═════ DATASET EXTRACT ═════
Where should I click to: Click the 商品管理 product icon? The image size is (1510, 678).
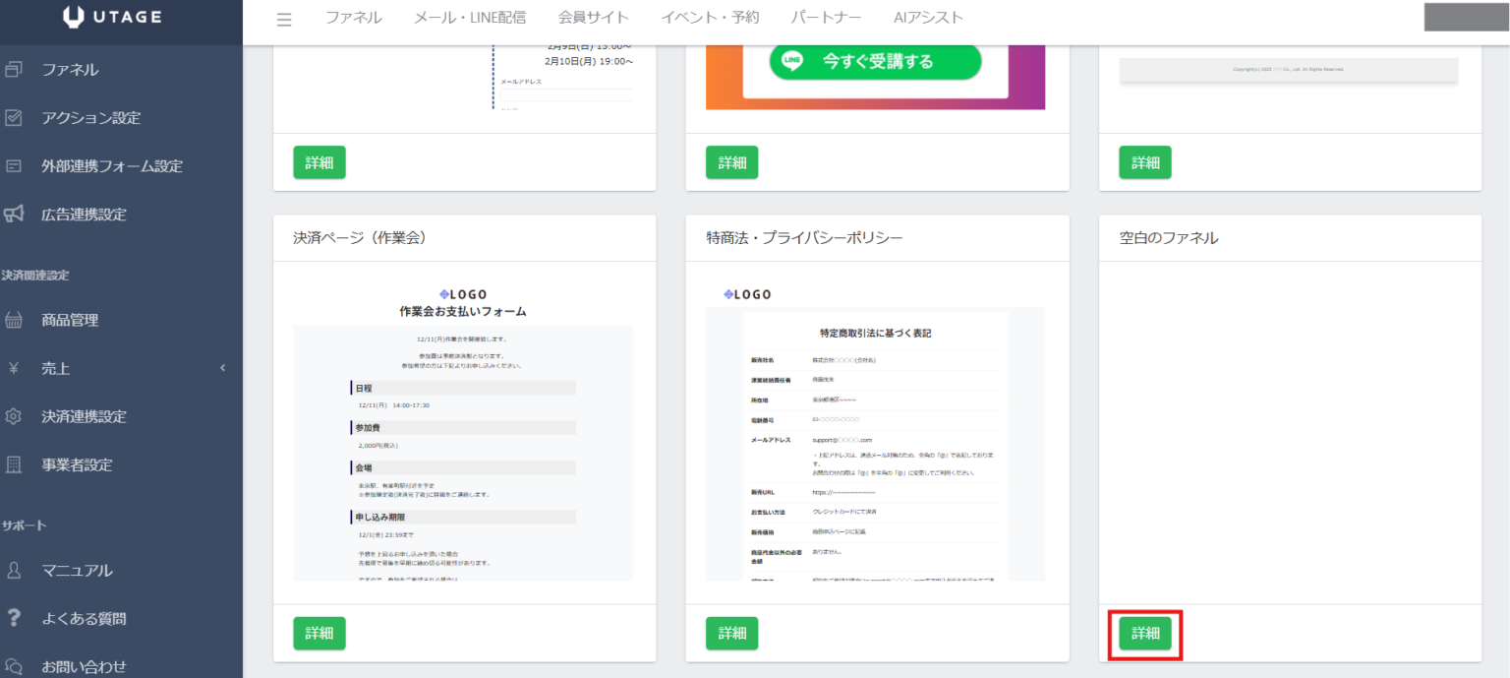(x=14, y=319)
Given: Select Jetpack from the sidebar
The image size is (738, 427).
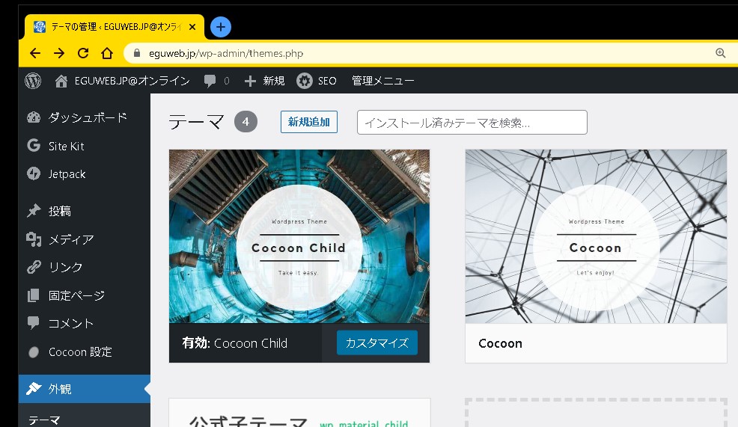Looking at the screenshot, I should click(x=67, y=174).
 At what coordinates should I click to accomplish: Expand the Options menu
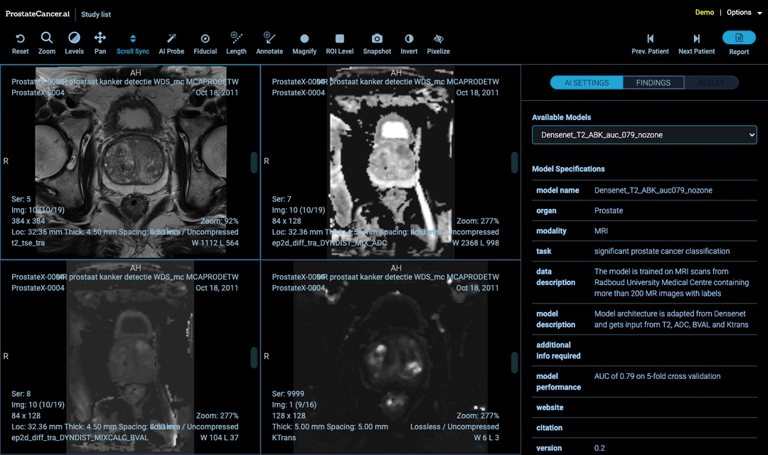(x=744, y=13)
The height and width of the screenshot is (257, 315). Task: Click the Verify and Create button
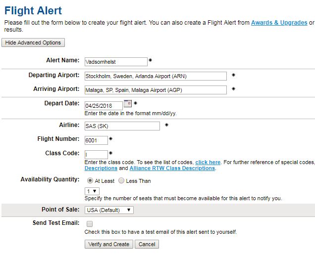pos(108,244)
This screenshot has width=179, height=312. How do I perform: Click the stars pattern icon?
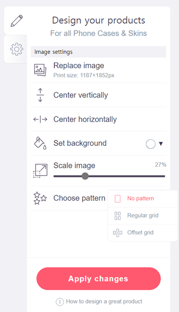coord(40,198)
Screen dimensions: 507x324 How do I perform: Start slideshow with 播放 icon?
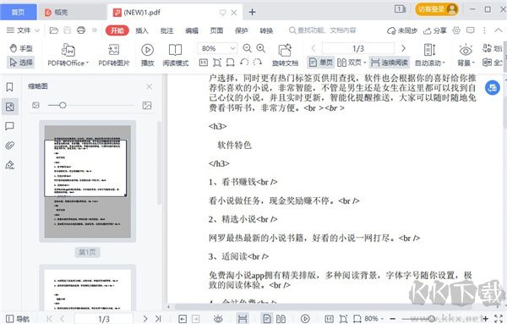pyautogui.click(x=147, y=50)
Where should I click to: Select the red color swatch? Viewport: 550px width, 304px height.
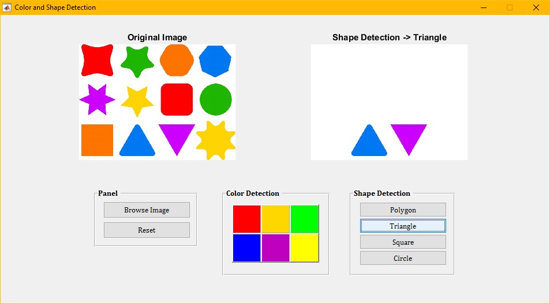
═════
ACTION ITEM:
Which lines in the data above hold the word "Select"? Return each of them.

RESULT:
Given: Select Jetpack from the sidebar
Where should I click to: Select the red color swatch? Viewport: 550px width, 304px height.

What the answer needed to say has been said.